The steady-state Navier-Stokes equation was solved using a mapped two-dimensional velocity profile at the inlet thereby ensuring fully-developed flow throughout the device. COMSOL®’s weak-boundary mode solved the surface reaction and coupled it to the flux of antibody through the binding surface in boundary conditions of the COMSOL®’s convection-diffusion mode solved in the bulk of microchannel. Using the mapped two-dimensional concentration profiles at the inlet and the solved three-dimensional velocity profile, the transient convection-diffusion mode and weak boundary mode were solved simultaneously. The initial conditions specified that the concentration of all species was zero within the microchannel and no antibody was bound to the surface.

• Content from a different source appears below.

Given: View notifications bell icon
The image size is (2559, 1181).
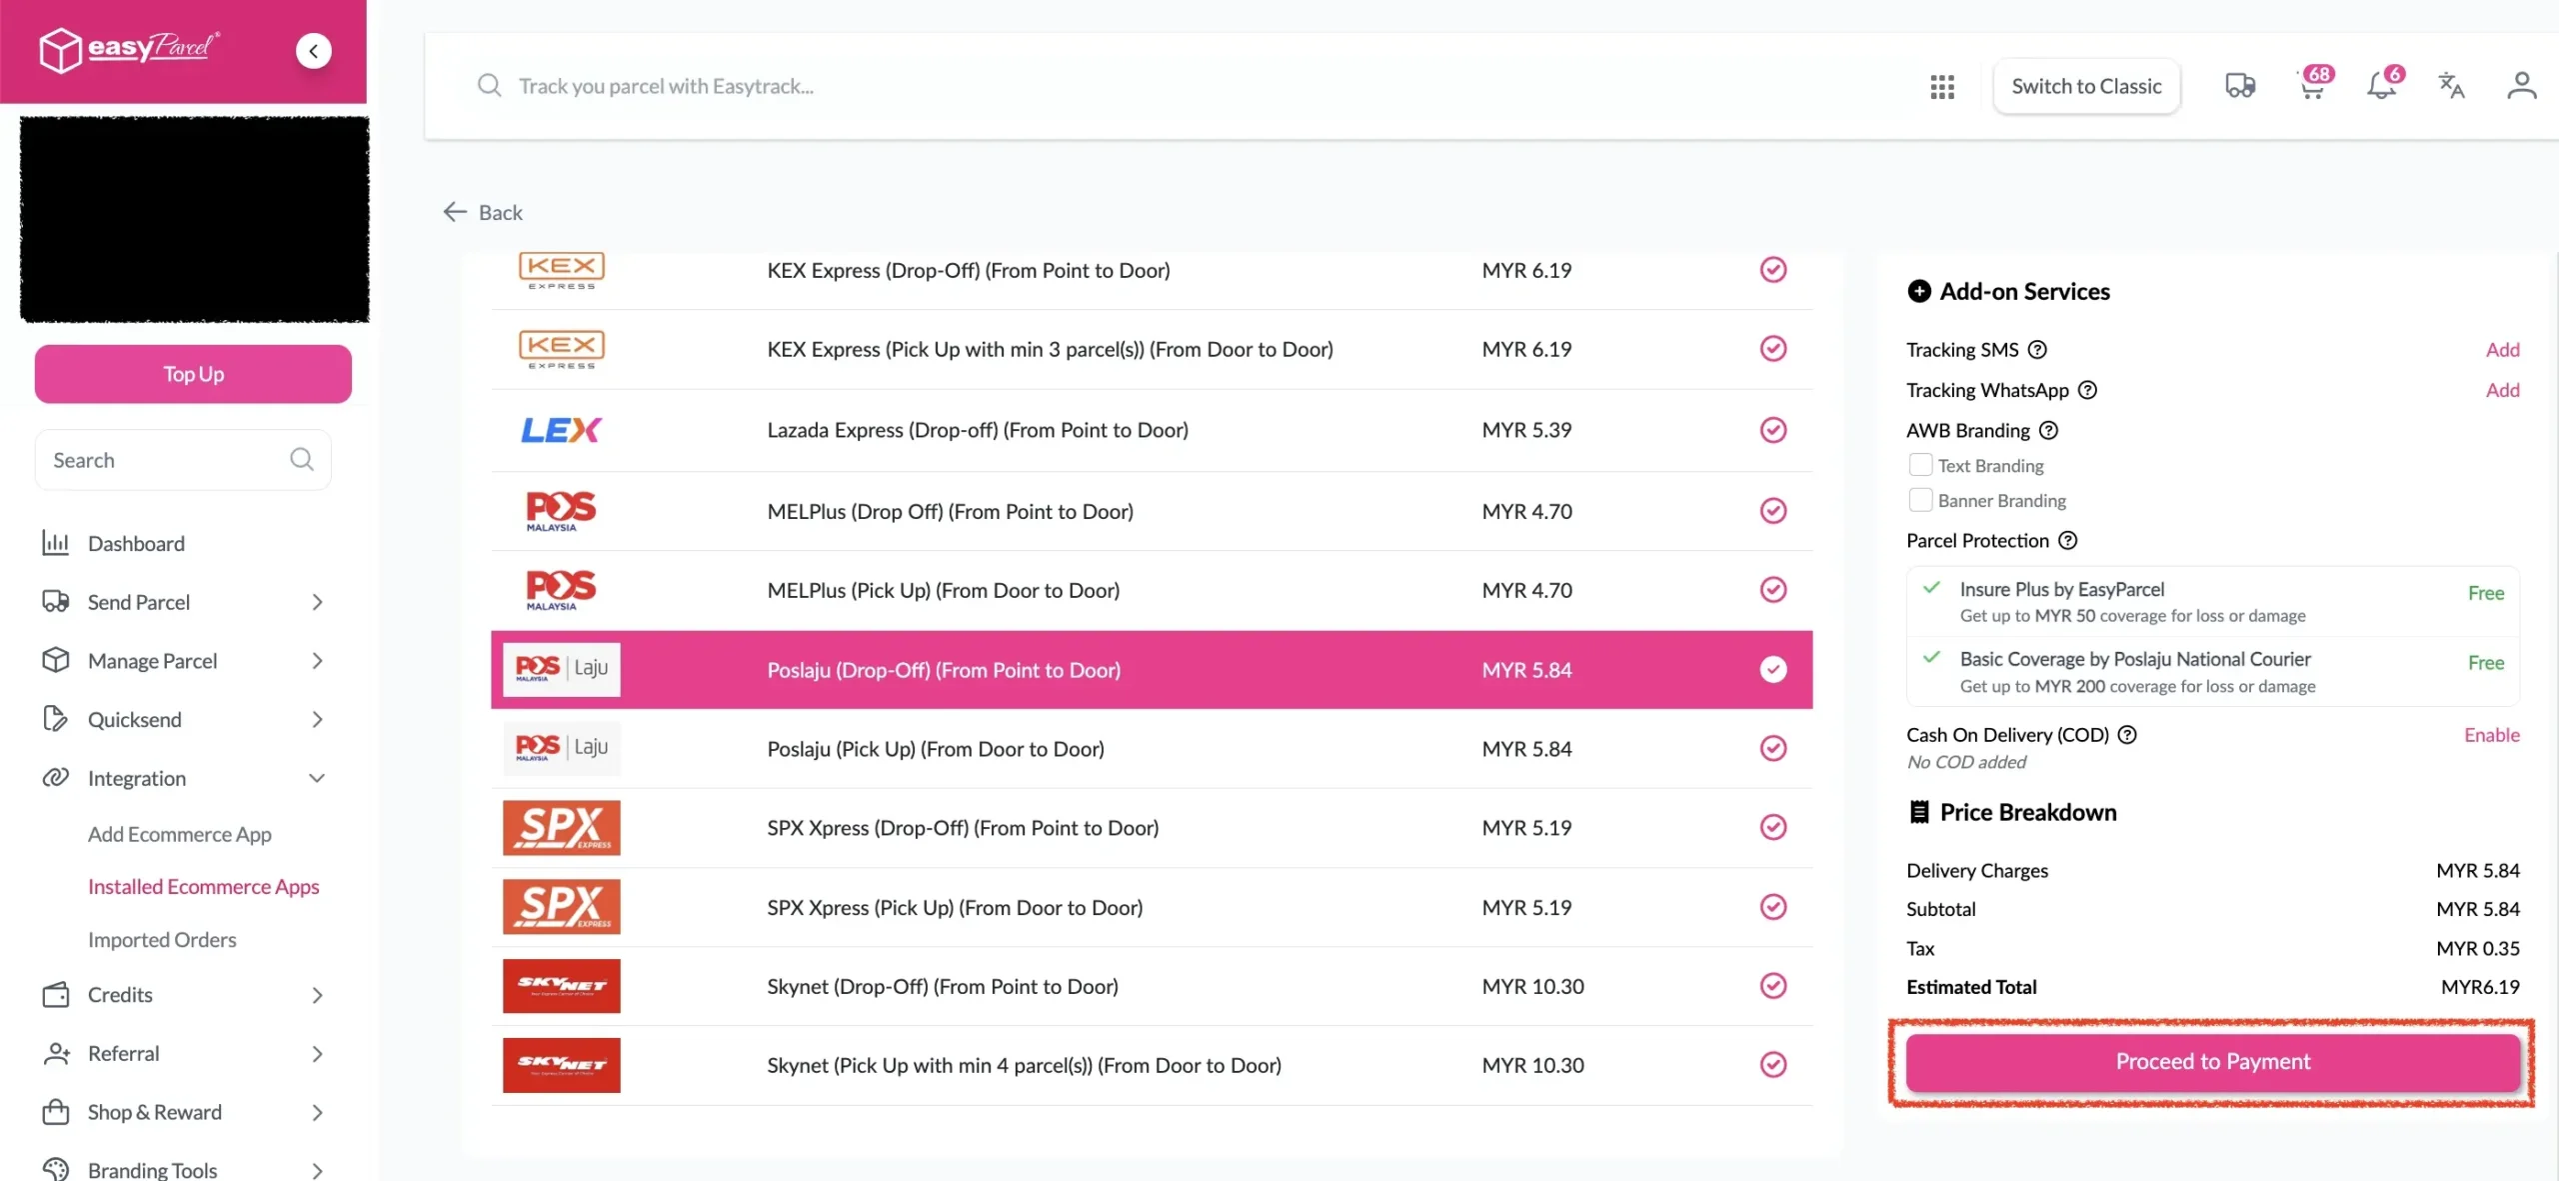Looking at the screenshot, I should [x=2383, y=84].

For the portion of the microchannel modeled using the pseudo-3d mode, it was assumed that the diffusion was minimal in the axial direction (x-dimension) compared to convection; this is an acceptable description for this model. In the experimental design (described in detail in [1]), bovine serum albumin (BSA) molecules functionalized with multiple analytes are adsorbed to a surface and bind antibody from solution. Given the dimensions of an antibody (14.2 nm × 8.5 nm × 3.8 nm)27 and bovine serum albumin (BSA) (~71 nm2 when adsorbed to a surface)28 and taking into account steric constraints and that multiple analyte binding sites are available on a single BSA molecule, the surface density was estimated to be 1 binding site every 5 nm × 5 nm (6.64 × 10−8 moles/m2). The diffusion coefficient for the model analyte, phenytoin (FW 361), used in experimental tests of this system1 was estimated as 5×10−6 cm2s−1. This is comparable to the diffusion coefficient of other small molecules such as sucrose (MW 342 Da) with a reported diffusion coefficient of 4.6×10−6 cm2s−1.29 The modeled diffusion coefficient of the antibody was 4.3×10−7 cm2s−1 based on molecular weight (150 kDa).19, 27 The diffusion coefficient of the antibody-analyte complex was assumed to be the same as the antibody given the large size of the antibody relative to the phenytoin molecule. The kads (105 M−1s−1) was estimated to be an order of magnitude smaller than the antibody-analyte binding rate in solution, kon (106 M−1s−1), due to the reduction of binding efficiency of an immobilized analyte versus an analyte free in solution.30 The antibody-antigen dissociation rate in solution, koff, and kdes were estimated to be 10−2 s−1. These kinetic parameters are within the range for typical antibodies.3133 The flow rate was 53 nLs−1. The average velocity in the channel was 0.000177 ms−1 corresponding to a Reynolds number of 0.01767 and Peclet numbers of Peantibody=375.9, Peanalyte=35.33, and Peantibody-analyte complex=375.9.

Results and Discussion

As the solutions flow down the length of the channel, the antibody and analyte solutions mix by diffusion across the fluid interface; antibody and antigen molecules bind to form antibody-analyte complex (Figure 2A–C). The analyte diffuses an order of magnitude faster than the antibody and the antibody-analyte complex. This relative difference in diffusion coefficients results in a bias in the location of the antibody-analyte complex to the side (y-dimension) of the microchannel on which the antibody was introduced (Figure 2B), as the analyte diffuses a greater distance into the antibody stream than vice versa.

Figure 2.

Figure 2

Concentration profiles of species in a typical CGIA. (A)–(C) The concentration profiles for the analyte, antibody-analyte complex, and antibody respectively at time=4.25 minutes where the maximum concentration is 100 nM and minimum concentration is –2.2 × 10−5 nM. (D) Surface concentration of bound antibody at time=4.25 minutes where the maximum concentration is 1.342 × 10−8 moles of bound antibody/ m2 and the minimum concentration is −7.334 × 10−14 moles of bound antibody/ m2. The arrow and dashed line indicates the direction of flow and the interface boundary of the microchannel for each image. The initial analyte and antibody concentrations are 100 nM. The modeled geometry is 1 mm (x-dimension) × 1.6 mm (y-dimension) × 0.1 mm (z-dimension).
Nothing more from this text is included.